В эту атмосферу мифологизированного восприятия событий двадцатилетней давности со свойственной ей страстностью ворвалась Мариэтта Омаровна Чудакова. Она написала книгу, посвященную не только Егору Тимуровичу Гайдару, но, по сути, тому самому переломному моменту жизни нашей страны, который связан и с его именем, и с именем Бориса Николаевича Ельцина. Книга обращена прежде всего к тем, кто родился уже после “лихих девяностых”, но также и к тем, кто помнит эти годы. И тех, и других автор призывает проанализировать воспоминания и материал, предлагаемый в книге, и попытаться понять, в какой кризисный тупик, грозивший катастрофой, попала наша страна в начале 1990-х, осознать причины сложившейся ситуации и логику реформаторов, которые, пусть и дорогой ценой, отодвинули страну от края пропасти. Не отрицая того, что цена реформ для большинства людей оказалась очень высока, Чудакова шаг за шагом показывает, что стало ее истинной причиной.

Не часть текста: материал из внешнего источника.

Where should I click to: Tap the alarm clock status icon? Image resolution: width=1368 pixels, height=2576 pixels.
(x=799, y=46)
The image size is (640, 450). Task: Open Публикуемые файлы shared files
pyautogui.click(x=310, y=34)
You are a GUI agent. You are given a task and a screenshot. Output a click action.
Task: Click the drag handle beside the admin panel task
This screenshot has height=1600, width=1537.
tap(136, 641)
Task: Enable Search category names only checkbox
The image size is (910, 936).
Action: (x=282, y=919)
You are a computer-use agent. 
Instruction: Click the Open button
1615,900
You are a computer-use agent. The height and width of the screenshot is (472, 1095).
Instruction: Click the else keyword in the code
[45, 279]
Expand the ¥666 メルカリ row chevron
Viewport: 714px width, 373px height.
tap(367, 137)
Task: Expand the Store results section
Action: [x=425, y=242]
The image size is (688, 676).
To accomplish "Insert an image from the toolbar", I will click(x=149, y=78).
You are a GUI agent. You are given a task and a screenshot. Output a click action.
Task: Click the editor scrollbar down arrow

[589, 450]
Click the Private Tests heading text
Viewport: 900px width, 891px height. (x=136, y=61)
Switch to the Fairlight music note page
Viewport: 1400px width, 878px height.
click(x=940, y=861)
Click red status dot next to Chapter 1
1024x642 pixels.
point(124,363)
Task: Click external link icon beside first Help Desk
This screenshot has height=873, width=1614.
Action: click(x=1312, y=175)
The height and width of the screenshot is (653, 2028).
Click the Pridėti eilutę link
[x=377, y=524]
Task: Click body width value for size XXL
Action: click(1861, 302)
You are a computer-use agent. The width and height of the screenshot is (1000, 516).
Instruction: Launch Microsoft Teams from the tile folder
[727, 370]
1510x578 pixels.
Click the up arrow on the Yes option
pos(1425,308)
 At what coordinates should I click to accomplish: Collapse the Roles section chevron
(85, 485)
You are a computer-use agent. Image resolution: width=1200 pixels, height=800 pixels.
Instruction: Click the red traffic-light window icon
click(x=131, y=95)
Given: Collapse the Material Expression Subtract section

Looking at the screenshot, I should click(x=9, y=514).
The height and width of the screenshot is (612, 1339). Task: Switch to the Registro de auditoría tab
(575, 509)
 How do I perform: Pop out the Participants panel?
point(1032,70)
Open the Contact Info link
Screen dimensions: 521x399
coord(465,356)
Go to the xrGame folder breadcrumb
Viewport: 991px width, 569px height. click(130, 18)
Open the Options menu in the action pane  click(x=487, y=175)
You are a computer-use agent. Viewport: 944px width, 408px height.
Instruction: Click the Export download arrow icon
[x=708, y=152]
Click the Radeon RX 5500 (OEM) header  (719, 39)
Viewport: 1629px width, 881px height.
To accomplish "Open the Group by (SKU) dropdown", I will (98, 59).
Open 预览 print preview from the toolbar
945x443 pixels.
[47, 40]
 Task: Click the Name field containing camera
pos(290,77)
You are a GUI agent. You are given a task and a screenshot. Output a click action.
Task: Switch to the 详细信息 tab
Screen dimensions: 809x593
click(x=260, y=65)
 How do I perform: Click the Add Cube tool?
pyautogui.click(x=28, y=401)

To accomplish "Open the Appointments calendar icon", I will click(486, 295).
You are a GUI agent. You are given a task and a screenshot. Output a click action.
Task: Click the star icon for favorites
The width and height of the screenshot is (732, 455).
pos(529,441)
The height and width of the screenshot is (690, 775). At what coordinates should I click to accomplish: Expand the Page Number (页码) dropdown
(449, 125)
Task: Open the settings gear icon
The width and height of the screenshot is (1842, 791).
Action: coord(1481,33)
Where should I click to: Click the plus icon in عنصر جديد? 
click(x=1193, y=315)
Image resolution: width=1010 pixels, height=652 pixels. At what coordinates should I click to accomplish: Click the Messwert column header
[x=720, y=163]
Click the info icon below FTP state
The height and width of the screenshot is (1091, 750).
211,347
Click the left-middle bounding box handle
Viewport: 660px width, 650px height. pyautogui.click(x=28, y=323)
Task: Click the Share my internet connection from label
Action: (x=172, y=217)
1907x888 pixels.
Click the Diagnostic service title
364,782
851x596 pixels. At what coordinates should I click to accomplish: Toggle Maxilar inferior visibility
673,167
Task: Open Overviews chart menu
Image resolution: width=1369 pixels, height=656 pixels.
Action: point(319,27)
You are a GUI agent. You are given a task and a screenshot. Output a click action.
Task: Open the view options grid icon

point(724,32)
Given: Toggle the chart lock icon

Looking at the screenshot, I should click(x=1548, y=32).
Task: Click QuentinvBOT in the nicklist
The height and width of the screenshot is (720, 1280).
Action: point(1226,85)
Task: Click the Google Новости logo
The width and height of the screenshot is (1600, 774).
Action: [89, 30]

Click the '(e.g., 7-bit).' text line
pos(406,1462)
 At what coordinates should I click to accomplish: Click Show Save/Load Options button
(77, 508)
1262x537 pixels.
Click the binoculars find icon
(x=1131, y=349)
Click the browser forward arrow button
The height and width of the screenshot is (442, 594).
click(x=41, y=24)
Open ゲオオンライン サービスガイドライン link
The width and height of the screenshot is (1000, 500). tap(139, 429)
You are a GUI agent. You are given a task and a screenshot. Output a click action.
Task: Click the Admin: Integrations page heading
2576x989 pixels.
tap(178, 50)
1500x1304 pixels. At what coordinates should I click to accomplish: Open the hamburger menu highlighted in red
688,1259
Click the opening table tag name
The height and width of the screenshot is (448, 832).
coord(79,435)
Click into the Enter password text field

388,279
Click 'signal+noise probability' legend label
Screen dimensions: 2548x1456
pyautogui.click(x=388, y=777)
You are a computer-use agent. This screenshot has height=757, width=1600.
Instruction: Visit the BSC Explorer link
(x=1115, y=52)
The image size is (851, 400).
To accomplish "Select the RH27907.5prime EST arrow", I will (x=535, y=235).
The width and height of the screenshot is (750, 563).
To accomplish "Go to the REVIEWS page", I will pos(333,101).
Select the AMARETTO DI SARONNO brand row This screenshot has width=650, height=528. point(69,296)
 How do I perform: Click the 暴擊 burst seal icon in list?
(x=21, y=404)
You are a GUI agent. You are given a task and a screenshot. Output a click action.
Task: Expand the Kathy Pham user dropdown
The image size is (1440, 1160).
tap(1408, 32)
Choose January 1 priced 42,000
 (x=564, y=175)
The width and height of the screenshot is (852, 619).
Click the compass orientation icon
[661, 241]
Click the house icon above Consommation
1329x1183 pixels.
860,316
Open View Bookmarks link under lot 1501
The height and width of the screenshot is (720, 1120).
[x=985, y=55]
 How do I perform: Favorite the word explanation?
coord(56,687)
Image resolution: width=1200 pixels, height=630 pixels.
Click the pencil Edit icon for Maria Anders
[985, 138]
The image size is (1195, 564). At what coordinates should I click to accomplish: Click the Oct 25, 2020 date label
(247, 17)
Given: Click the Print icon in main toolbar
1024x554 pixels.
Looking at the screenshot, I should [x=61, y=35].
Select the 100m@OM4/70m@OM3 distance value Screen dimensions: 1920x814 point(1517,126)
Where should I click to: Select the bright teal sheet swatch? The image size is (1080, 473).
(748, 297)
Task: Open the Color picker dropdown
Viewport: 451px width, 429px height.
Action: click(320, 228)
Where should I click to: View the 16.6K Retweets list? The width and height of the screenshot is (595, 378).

Разумеется, в атмосфере, которая господствует сейчас, далеко не все читатели услышат этот призыв. И ряд комментариев, уже появившихся в Интернете, тому свидетельство. Но все же есть надежда, что кому-то книга поможет вырваться из мифологических стереотипов. Пусть большинство не воспримет приводимые факты и аргументы, пусть даже назовет именно их мифами, но кому-то они дадут нить, выводящую из мифического мира.
Один из основных в общем здании мифологической конструкции, сопровождающей Гайдара, — миф, согласно которому он был безжалостен к людям и бесчувствен к страданиям, на которые обрекал их своими реформами. Между тем вся жизнь Егора Тимуровича была пронизана идеей облегчения жизни сограждан. По сути, сам выбор профессии был обусловлен именно ею. Об этом подробно рассказывает Чудакова, описывая, как еще мальчиком Гайдар увлекся изучением книг экономистов, от Маркса до Самуэльсона, и пытался понять, почему люди в его стране и ее ареале живут хуже, чем на Западе, а попытки реформ терпят неудачу и даже подавляются силой, как в 1968 году в Чехословакии.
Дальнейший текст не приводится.